Many studies support the theory that navigation reduces the number of revision surgeries. If that's the case, then lawsuits, iatrogenic neurologic insults and infections may theoretically also decrease.

 

However, healthcare providers may want to consider the associated costs before jumping in head first. Robotics and navigation costs include capital expenses, yearly maintenance and software updates, per case disposables and tech time. It's also important to predict whether the technology will decrease or increase OR time, with a time dependent activity-based costing.

 

"We have to understand what these costs are going to have in terms of impact on the sustainability of our practice and the future healthcare delivery system," said Dr. Truumees.

 

Adopt or forget?
Dr. Truumees suggests providers know their market and determine which service lines lend well to navigation and robotics. Also, know the patient group who will receive treatment with this new technology.
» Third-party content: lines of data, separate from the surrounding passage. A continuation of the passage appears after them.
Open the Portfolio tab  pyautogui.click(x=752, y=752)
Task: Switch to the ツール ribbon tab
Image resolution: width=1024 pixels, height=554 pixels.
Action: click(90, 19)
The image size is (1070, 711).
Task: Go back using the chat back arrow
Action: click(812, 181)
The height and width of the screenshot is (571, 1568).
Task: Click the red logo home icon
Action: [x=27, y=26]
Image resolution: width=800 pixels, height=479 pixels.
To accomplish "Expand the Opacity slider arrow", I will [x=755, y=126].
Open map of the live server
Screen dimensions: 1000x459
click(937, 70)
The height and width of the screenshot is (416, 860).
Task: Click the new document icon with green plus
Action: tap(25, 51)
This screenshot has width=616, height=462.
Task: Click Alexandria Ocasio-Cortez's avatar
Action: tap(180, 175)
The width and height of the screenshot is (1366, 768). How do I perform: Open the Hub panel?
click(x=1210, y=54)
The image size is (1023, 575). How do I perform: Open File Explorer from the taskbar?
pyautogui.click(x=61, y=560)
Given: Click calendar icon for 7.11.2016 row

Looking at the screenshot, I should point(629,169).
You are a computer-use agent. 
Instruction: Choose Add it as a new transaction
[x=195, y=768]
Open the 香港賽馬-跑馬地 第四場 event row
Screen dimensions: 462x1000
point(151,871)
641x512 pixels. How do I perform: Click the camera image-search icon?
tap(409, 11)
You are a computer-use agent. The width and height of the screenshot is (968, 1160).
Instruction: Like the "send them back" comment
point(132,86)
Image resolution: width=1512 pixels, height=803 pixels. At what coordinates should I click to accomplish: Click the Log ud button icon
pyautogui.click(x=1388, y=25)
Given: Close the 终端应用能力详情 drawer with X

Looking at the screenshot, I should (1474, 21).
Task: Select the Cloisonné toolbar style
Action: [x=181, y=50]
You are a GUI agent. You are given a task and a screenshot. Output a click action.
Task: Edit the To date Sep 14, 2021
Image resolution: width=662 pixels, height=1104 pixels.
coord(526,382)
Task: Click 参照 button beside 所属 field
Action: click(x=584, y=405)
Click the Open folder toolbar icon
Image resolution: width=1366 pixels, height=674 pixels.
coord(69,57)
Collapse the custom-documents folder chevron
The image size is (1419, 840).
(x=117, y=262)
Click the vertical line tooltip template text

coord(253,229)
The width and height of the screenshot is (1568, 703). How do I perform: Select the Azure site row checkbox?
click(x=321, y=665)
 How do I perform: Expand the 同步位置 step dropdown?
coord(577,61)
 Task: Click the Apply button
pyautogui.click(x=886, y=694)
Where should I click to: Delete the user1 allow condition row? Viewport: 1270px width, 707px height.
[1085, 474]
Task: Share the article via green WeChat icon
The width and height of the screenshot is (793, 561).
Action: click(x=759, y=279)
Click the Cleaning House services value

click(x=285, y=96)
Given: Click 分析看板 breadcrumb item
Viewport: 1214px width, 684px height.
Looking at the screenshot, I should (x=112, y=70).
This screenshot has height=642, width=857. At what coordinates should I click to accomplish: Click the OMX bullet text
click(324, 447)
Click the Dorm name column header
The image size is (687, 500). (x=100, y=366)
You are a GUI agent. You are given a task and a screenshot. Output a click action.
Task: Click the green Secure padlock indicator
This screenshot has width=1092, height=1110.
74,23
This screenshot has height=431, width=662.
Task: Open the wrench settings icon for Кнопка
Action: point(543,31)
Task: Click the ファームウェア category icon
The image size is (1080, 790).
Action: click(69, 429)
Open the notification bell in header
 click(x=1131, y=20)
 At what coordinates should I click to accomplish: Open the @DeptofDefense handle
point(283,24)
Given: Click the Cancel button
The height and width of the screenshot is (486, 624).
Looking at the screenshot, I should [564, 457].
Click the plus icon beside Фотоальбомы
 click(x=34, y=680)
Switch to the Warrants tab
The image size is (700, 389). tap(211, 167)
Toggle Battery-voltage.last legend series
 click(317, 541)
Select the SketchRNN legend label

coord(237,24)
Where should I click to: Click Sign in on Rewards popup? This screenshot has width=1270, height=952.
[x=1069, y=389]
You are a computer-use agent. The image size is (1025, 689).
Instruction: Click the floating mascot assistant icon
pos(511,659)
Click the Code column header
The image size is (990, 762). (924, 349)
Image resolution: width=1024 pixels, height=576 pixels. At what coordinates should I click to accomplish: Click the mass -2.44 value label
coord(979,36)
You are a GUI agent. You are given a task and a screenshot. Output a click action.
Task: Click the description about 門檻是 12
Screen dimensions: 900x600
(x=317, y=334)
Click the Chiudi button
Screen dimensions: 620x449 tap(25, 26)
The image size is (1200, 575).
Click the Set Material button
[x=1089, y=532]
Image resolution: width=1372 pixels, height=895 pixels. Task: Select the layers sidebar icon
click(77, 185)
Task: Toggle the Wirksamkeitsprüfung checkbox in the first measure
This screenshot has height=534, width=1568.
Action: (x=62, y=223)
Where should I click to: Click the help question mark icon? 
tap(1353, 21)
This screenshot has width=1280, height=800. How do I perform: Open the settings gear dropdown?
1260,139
Providers may want to consider their outcomes to determine whether this technology would offer significant improvements.

 

The technology will only be beneficial if physicians actually use it, so consider if the physicians and nurses welcome the idea of navigation or robotics. Further, systems not yet available may better suit an organization's needs, so waiting may be the best option at present.

 

And then it comes down to costs: acquisition, maintenance, alternative options and reoperation costs should all be evaluated.

 

"I think for most of us, this is a very intriguing area, but probably more of a wait-and-see proposition," concludes Dr. Truumees. "…The real take home message is, before you start making decisions on how you change your care, know where you are today and know what your patients really need."